Didn't mean it really seriously, it was just a thought, but that seemed to give him an idea, and a few days later he told me he'd been told he might be sent home because they don't believe anyone can pay as much tax a month from driving taxi (over $3000 a month), although he does by driving 12 hours 7 days a week and living free with his family, I know because he calls me all day while driving. I also thought this was strange as I've never heard of it before, all I've heard is that he has one more year to go of driving taxi.

Anyway, THEN, a few days later, he shocks me by asking if I would marry him, and then if I was prepared to marry him right away if he got a letter saying he had to leave. This really freaked me out at firt, as I'm not even sure how involved I want to be with him.
 
So didn't know what to think at first. But then I started thinking, for one, I know he's not just playing me for a work permit as he' s almost obsessed with me and acting totally in love. Then, how there's nothing really wrong with wanting an ideal outcome, and what do I know about what someone who's struggling for citizentry is going through. So I decided it wasn't really anything that bad.

Anyway, after I kind of freaked out he just told me to forget it, and hasn't mentioned it since. Like hes afraid it was coing to scare me off. So I don't even know if it's true or just something he made up to try and push me into commiting to him. He has a totally different outlook than me - he wants to get married and have children - and not only that - never get divorced. Which I don't have much faith in.
 
You are obviously more into this man than you claim to be, or you wouldn't be using this thread as a blog. Regardless, first impression I don't trust this mans intentions, but do as you wish.
 
^i feel that is a baseless claim. Different people have different outlets. Not everyone lives in the same world where posting about certain issues of your life online means they hold such a significant value, though the prospect of getting married is an issues where it is significant. Obviously she had good reasons for questioning the direction of the relationship, the potential hardships, etc., I mean, he already asked her to marry him.

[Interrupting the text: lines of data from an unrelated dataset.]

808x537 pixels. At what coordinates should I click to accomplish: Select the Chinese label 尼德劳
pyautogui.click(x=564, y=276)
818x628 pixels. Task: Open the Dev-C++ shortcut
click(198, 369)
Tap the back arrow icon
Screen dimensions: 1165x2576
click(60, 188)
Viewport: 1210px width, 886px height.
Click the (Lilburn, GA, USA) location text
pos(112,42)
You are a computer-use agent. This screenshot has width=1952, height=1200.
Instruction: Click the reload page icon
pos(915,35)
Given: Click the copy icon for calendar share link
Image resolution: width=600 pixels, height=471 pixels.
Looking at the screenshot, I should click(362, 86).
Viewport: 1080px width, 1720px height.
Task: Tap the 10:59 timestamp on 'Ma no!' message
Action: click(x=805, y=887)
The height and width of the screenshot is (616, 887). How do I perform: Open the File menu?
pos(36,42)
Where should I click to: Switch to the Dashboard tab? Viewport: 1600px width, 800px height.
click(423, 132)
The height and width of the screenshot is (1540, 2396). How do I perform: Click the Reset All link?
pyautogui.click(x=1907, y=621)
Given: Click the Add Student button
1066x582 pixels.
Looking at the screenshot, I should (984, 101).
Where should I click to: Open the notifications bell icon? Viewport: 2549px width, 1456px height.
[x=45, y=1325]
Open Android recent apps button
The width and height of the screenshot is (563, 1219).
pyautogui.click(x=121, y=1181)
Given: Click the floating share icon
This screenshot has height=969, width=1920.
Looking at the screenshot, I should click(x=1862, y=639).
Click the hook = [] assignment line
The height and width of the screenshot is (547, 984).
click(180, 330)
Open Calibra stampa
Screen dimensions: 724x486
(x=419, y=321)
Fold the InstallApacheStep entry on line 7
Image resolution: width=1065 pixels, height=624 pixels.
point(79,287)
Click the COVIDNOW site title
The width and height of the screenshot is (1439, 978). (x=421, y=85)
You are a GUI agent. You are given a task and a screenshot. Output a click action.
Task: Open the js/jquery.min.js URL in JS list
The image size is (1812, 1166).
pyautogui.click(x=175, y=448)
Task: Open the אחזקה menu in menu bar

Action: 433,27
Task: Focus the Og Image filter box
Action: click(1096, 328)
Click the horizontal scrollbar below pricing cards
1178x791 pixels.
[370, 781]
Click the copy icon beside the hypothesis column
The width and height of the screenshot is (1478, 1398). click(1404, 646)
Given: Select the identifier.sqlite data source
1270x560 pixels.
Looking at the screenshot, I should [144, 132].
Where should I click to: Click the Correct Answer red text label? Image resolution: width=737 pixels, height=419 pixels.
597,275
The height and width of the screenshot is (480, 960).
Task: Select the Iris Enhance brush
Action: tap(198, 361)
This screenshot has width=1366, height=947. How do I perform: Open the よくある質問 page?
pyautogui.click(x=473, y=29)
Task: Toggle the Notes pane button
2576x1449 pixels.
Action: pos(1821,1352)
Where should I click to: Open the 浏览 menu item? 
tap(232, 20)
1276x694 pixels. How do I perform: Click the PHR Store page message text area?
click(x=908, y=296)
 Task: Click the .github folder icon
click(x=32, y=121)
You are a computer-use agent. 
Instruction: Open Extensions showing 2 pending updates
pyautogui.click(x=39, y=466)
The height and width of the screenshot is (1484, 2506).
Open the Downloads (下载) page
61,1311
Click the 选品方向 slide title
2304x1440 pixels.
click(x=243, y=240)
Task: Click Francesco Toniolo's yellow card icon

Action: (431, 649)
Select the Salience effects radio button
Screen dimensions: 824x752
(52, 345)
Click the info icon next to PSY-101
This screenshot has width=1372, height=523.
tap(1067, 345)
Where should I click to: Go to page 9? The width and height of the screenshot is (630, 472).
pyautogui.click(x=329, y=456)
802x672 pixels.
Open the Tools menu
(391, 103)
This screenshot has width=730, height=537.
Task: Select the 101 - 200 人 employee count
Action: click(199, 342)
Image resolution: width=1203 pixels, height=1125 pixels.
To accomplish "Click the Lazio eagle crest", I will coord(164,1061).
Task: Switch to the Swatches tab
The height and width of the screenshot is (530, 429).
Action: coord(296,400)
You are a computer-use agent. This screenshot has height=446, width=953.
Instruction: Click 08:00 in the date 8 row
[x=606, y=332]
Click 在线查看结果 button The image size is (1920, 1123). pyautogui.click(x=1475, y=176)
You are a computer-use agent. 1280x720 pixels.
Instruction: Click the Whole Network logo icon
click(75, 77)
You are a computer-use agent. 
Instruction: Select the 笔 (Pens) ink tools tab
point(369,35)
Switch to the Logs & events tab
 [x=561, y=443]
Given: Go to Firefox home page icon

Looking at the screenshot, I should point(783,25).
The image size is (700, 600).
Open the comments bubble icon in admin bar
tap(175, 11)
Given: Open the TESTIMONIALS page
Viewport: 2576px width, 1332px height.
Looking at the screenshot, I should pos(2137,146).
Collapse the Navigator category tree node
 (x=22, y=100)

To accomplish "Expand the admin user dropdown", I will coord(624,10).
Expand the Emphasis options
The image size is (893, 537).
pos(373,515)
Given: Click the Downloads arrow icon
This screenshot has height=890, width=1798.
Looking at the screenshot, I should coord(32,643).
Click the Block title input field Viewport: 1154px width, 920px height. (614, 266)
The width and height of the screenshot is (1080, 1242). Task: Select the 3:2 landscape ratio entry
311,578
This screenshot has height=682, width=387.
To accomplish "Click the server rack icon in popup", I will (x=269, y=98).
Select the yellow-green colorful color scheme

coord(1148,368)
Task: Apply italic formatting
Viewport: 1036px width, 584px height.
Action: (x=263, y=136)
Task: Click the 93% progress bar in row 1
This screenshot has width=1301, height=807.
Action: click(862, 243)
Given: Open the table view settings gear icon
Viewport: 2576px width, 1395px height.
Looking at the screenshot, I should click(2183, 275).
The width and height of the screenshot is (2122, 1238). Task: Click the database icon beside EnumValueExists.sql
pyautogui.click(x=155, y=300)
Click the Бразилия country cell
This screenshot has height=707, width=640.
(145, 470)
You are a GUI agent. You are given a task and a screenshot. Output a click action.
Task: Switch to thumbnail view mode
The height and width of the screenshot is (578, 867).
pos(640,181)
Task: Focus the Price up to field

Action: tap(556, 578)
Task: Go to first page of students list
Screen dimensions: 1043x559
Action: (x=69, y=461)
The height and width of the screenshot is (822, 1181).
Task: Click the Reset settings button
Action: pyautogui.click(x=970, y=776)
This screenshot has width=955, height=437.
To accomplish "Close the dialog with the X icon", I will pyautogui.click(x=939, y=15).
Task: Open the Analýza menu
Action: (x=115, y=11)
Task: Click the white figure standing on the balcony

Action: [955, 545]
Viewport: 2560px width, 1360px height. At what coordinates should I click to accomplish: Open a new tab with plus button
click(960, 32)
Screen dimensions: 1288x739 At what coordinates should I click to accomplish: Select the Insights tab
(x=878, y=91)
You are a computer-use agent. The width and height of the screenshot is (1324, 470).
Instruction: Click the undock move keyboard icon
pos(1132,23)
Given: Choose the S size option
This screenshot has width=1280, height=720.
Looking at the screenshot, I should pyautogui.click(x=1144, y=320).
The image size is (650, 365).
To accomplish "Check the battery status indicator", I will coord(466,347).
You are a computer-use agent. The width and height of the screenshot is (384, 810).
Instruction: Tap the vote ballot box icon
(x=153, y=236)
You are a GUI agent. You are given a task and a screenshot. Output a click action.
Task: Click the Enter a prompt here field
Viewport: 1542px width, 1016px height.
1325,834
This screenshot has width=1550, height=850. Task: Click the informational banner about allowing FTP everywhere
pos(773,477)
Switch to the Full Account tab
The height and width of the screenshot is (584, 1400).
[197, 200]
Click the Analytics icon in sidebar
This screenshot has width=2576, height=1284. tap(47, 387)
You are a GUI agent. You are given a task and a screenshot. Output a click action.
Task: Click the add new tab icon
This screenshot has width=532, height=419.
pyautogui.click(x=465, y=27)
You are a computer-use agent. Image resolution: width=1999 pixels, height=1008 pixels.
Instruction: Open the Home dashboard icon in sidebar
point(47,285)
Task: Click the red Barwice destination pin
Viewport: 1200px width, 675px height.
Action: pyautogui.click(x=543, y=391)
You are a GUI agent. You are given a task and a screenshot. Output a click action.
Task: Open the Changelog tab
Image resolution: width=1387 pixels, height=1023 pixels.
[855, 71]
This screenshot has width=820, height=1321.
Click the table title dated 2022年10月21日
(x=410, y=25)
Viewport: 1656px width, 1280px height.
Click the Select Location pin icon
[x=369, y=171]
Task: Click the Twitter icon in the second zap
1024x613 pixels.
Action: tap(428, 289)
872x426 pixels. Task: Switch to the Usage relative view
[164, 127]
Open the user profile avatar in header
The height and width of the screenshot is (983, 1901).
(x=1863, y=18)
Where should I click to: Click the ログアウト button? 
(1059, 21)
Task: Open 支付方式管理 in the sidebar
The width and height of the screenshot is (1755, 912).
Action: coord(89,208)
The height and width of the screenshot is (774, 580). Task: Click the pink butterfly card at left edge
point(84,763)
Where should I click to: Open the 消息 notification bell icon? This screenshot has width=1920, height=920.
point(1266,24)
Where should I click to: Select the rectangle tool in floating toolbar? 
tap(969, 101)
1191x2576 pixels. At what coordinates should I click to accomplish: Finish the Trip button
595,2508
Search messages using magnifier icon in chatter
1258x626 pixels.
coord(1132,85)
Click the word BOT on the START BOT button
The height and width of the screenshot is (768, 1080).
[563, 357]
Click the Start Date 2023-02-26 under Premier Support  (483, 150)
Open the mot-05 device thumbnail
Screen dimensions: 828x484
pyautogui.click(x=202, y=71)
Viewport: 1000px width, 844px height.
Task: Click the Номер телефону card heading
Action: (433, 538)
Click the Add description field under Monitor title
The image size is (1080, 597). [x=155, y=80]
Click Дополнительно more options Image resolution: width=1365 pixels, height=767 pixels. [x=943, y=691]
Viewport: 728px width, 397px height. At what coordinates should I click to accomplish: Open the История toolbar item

I think jumping into marriage right now, especially when you aren't even sure of how this relationship will work out is a VERY bad idea. Tell him exactly where you are right now with him. Tell him how you are not so ready for such a serious relationship. You also need to tell him your boundaries before certain tasks your willing to "put up with" become tasks you really don't want to do (expectations of you). When you establish a relationship functioning in certain ways, it will be hard to break the cycle and go back to where you really want to be.

IMO, he is really farther along in this relationship than if, if you understand my meaning. He's looking for a serious long term relationship, and you seem to be wanting to test the waters/be a young individual in a casual relationship.